■ **About this task**
Transcribe the data exactly. Leave nothing out.

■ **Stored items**
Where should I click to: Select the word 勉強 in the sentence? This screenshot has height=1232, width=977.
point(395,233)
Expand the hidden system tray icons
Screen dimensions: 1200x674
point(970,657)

■ **Output of the exercise**
Where should I click to: Select the word 勉強 in the sentence? This screenshot has height=1232, width=977.
point(395,233)
Expand the hidden system tray icons
Screen dimensions: 1200x674
point(970,657)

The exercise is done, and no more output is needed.